Look for the word "Select" in the entries and copy each line where it appears.

--- Data for this task Enclosed Below ---

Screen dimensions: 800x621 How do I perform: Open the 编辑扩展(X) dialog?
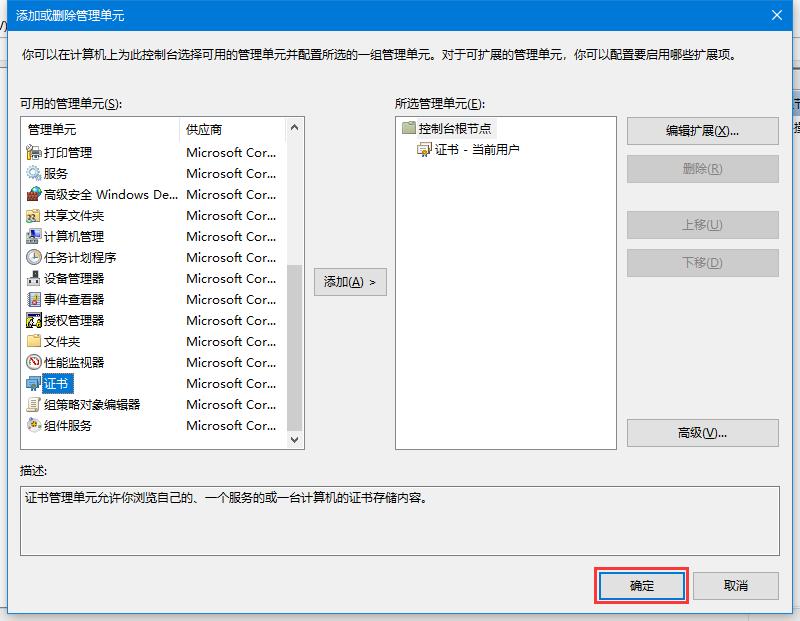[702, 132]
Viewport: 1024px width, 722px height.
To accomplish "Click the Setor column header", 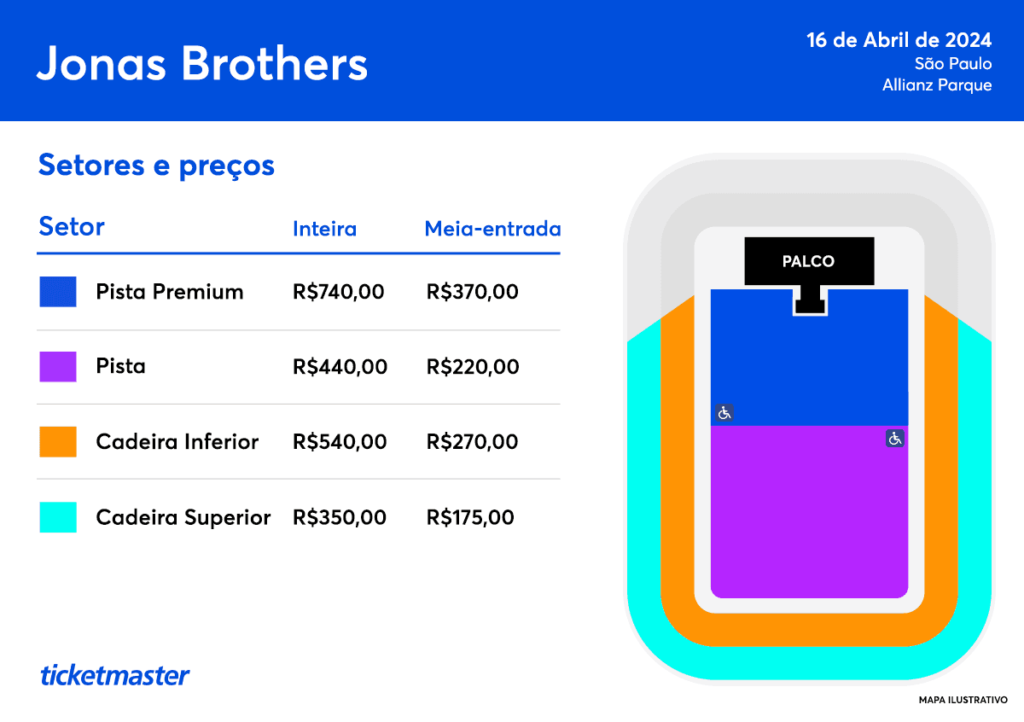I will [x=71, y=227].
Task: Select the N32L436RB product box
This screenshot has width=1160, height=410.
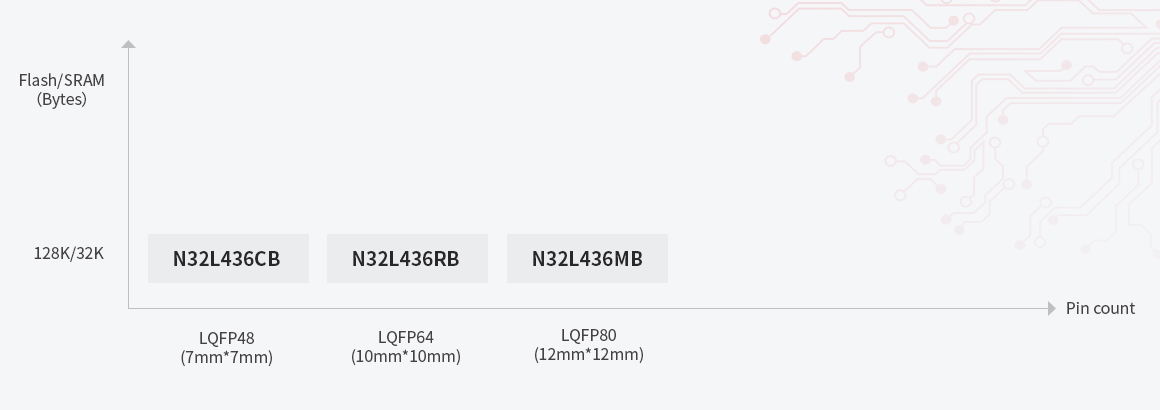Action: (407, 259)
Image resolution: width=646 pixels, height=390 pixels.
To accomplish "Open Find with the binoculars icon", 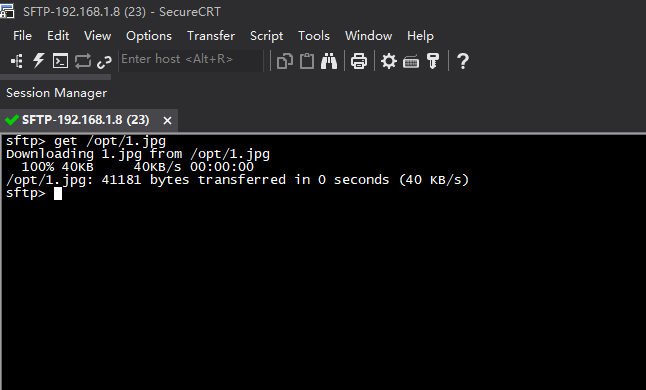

--- End of Enclosed Data for this task ---
--- Data for this task Enclosed Below ---

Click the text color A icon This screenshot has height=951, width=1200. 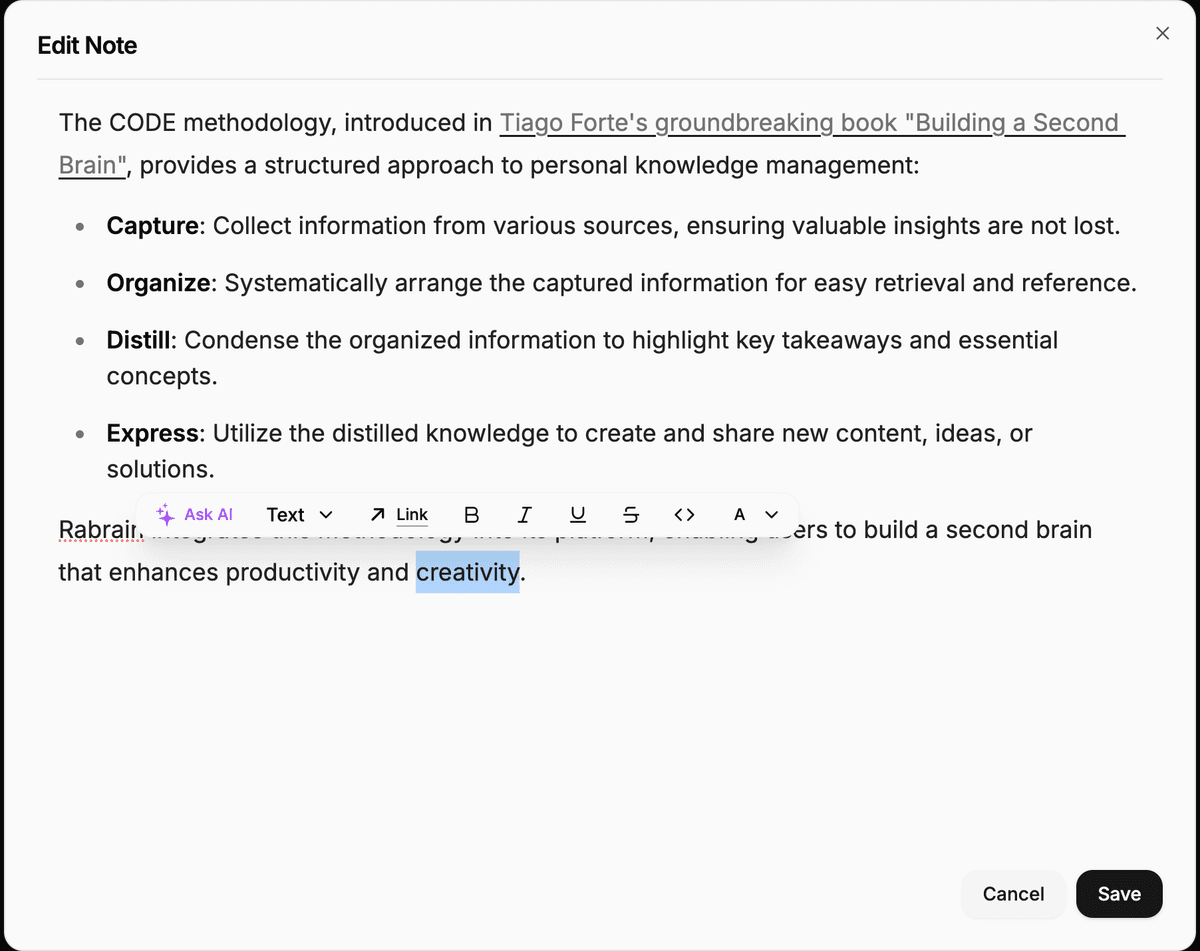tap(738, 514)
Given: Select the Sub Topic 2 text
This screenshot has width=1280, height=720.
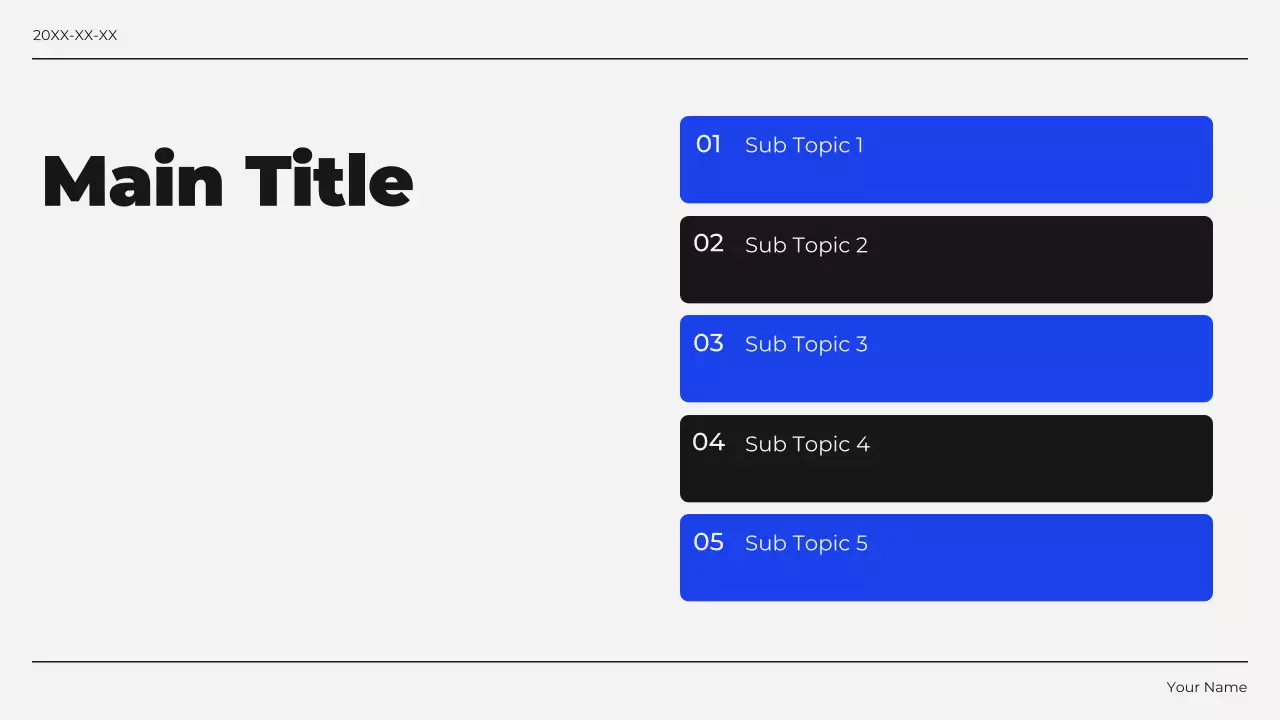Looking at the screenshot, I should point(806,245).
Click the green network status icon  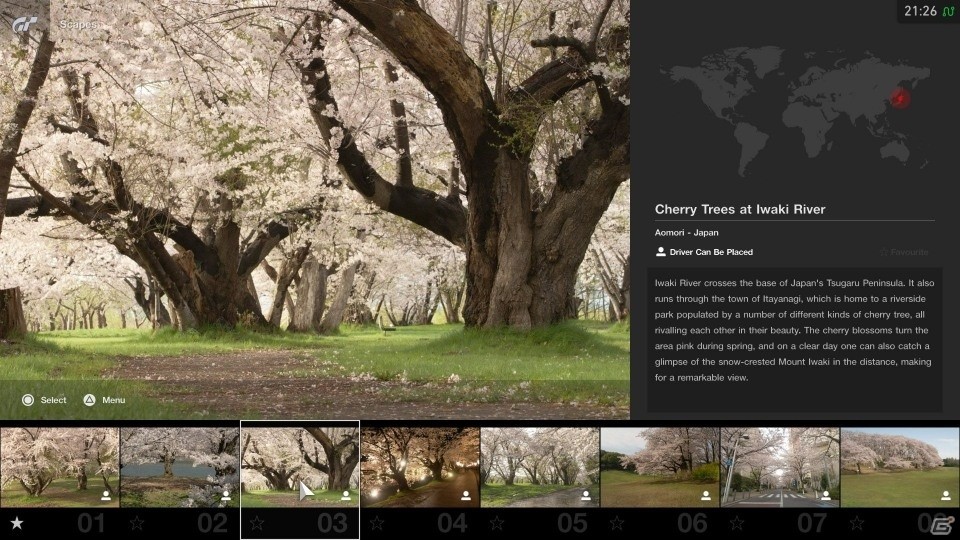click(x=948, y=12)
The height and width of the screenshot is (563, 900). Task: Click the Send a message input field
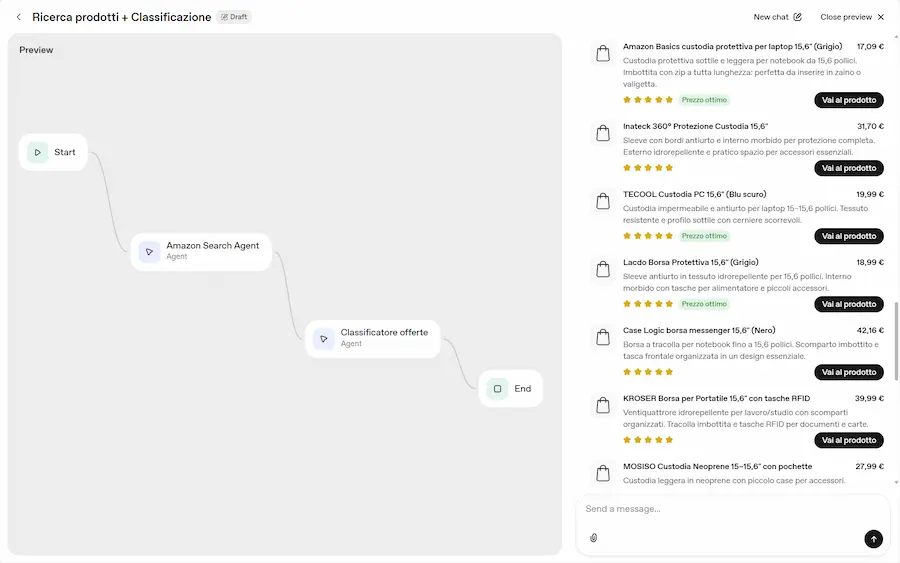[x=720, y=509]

--- End of Enclosed Data for this task ---

> [Answer to this exercise]:
Task: Select the N32L436RB product box
Given: Select the Sub Topic 2 text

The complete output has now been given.